In Japan, weasels (鼬、鼬鼠, itachi) were seen as yōkai (causing strange occurrences). According to the encyclopedia Wakan Sansai Zue from the Edo period, a pack of weasels would cause conflagrations, and the cry of a weasel was considered a harbinger of misfortune. In the Niigata Prefecture, the sound of a pack of weasels making a rustle resembled six people hulling rice, so was called the "weasel's six-person mortar", and it was an omen for one's home to decline or flourish. It is said that when people chase after this sound, the sound stops.

They are also said to shapeshift like the fox (kitsune) or tanuki, and the nyūdō-bōzu told about in legends in the Tōhoku region and the Chūbu region are considered weasels in disguise, and they are also said to shapeshift into ōnyūdō and little monks.

In the collection of depictions Gazu Hyakki Yagyō by Sekien Toriyama, they were depicted under the title 鼬, but they were read not as "itachi", but rather as "ten", and "ten" were considered to be weasels that have reached one hundred years of age and became yōkai that possessed supernatural powers. Another theory is that when weasels reach several hundred years of age, they become mujina (Japanese badgers).

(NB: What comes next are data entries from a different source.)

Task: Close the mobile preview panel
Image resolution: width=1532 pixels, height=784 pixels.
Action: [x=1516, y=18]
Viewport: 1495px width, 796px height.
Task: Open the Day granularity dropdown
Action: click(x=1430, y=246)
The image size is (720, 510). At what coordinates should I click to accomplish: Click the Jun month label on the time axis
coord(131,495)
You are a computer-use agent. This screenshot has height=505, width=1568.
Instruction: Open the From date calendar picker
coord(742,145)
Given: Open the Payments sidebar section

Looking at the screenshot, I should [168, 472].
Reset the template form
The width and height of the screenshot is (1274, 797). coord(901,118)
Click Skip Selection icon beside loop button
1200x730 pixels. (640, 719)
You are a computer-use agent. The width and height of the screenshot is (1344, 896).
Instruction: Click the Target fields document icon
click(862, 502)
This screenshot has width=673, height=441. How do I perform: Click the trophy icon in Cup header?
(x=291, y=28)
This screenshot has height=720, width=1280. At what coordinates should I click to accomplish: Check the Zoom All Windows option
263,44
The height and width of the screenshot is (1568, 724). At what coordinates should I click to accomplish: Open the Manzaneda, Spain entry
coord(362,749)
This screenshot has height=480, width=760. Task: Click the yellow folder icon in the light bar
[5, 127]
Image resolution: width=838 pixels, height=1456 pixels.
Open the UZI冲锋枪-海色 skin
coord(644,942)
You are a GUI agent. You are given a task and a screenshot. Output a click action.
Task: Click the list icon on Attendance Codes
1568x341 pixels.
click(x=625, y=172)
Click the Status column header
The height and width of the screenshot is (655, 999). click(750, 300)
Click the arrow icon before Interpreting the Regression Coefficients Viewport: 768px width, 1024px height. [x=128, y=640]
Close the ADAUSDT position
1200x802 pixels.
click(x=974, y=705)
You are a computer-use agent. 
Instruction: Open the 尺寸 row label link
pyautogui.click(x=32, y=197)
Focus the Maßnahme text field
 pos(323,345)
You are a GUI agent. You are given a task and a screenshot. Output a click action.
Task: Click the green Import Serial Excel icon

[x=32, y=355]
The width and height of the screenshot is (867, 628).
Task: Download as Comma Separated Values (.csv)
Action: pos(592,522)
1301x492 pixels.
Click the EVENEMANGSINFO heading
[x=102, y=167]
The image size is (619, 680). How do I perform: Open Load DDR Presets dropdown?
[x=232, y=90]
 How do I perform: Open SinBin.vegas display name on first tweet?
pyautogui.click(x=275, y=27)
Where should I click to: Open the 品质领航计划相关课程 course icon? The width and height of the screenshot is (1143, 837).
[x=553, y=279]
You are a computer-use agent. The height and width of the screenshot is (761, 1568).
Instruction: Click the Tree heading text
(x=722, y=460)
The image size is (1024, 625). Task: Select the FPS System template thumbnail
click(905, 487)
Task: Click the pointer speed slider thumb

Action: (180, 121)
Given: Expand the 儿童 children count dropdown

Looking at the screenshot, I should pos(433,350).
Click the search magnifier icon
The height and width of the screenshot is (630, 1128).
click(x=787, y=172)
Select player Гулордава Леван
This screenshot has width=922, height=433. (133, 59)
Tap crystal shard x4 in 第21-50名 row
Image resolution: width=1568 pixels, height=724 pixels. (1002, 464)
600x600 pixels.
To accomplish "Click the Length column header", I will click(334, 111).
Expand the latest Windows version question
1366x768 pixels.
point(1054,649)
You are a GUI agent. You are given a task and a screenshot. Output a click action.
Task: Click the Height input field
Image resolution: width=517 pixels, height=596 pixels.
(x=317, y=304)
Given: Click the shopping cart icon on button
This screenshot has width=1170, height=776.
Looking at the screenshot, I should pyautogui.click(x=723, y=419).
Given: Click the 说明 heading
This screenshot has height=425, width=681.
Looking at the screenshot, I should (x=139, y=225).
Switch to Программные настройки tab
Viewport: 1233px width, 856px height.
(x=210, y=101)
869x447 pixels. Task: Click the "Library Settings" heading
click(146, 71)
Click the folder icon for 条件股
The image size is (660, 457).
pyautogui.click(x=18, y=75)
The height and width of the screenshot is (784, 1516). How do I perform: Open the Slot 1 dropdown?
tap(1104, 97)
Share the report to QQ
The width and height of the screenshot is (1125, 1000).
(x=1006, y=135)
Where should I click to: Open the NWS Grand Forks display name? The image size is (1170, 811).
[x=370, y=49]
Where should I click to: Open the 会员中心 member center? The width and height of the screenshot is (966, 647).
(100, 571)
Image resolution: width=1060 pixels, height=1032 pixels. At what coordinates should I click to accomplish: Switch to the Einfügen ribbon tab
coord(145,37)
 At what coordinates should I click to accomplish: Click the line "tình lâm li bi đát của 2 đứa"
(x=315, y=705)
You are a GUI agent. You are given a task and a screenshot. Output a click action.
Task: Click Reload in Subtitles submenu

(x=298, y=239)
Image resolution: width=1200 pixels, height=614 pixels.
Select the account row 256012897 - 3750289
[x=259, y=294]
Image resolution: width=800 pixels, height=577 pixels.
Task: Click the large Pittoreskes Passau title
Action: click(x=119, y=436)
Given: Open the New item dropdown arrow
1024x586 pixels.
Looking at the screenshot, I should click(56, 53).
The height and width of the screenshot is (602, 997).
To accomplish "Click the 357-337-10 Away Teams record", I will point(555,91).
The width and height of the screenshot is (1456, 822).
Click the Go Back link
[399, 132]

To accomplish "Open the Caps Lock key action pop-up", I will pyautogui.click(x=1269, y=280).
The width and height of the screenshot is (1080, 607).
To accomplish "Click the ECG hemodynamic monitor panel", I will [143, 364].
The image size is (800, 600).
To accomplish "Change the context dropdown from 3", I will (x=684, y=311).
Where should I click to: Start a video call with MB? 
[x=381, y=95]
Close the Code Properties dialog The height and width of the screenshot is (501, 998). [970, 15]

In Japanese, weasels are called iizuna or izuna (飯綱) and in the Tōhoku Region and Shinshu, it was believed that there were families that were able to use a certain practice to freely use kudagitsune as iizuna-tsukai or kitsune-mochi. It is said that Mount Iizuna, from the Nagano Prefecture, got its name due to how the gods gave people mastery of this technique from there.

According to the folklorist Mutō Tetsujō, "They are called izuna in the Senboku District, (Note: However, in the Senboku District, especially in Obonai village (生保内村), they are called okojo.) Akita Prefecture, and there are also the ichiko (itako) that use them." Also, in the Kitaakita District, they are called mōsuke (猛助), and they are feared as yōkai even more than foxes (kitsune).

In the Ainu language, ermines are called upas-čironnup or sáčiri, but since least weasels are also called sáčiri, Mashio Chiri surmised that the honorary title poy-sáčiri-kamuy (where poy means "small") refers to least weasels.

====Kamaitachi====

Kamaitachi is a phenomenon wherein one who is idle is suddenly injured as if his or her skin were cut by a scythe. In the past, this was thought to be "the deed of an invisible yōkai weasel". An alternate theory, asserts that kamaitachi is derived from kamae Tachi (構え太刀), so were not originally related to weasels at all.